In an interview with CNN, Deputy Foreign Minister Faisal al Mekdad said the attack represented an alliance between Islamic terrorists and Israel.
He added that Syria would retaliate against Israel in its own time and way.
Early Sunday morning, a series of massive explosions illuminated the predawn sky in Damascus, prompting more claims that Israel has launched attacks into the war-torn country.
Syria accused Israel of firing rockets into the Damascus suburb of Jamraya, striking the research center, Syrian state-run TV reported. The report claimed that the rocket attack on the research center aided rebels, who have been battling government forces in the region.
The Israeli military would not confirm or deny the Syrian TV claim that Israel had launched rockets.
"We do not comment on these reports at all," an Israeli military spokesperson said.

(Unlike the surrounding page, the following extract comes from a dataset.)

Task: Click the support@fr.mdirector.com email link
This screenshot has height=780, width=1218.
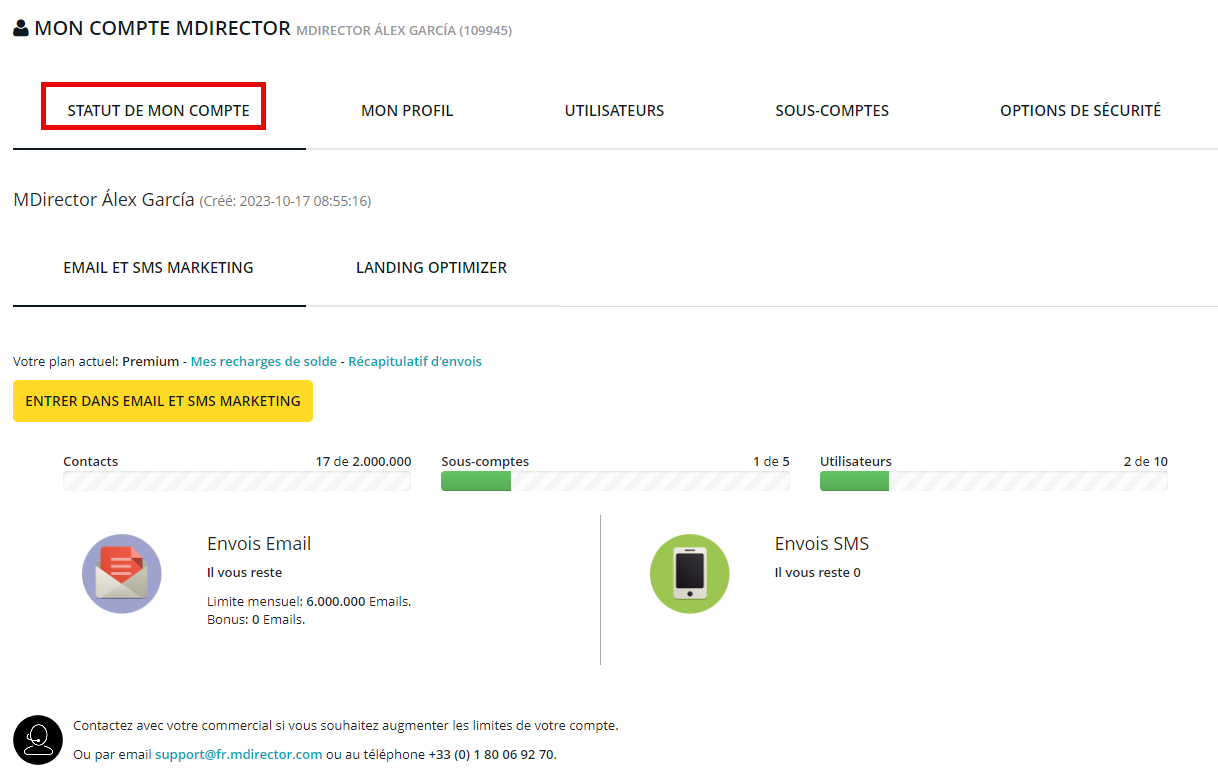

From the Associated Press:
Two previous Israeli airstrikes, one in January and one on Friday, targeted weapons apparently bound for Hezbollah, Israeli and U.S. officials have said.
The Syrian state news agency SANA reported early Sunday that explosions went off at the Jamraya research center near Damascus, causing casualties. "Initial reports point to these explosions being a result of Israeli missiles that targeted the research center in Jamraya," SANA said.
A Syrian activist group, the Britain-based Syrian Observatory for Human Rights, also reported large explosions in the area of Jamraya, a military and scientific research facility northwest of Damascus, about 15 kilometers (10 miles) from the Lebanese border.
An amateur video said to be shot early Sunday in the Damascus area showed a huge ball of fire lighting up the night sky. The video appeared genuine and corresponded to other Associated Press reporting.
Israel's first airstrike in Syria, in January, also struck Jamraya.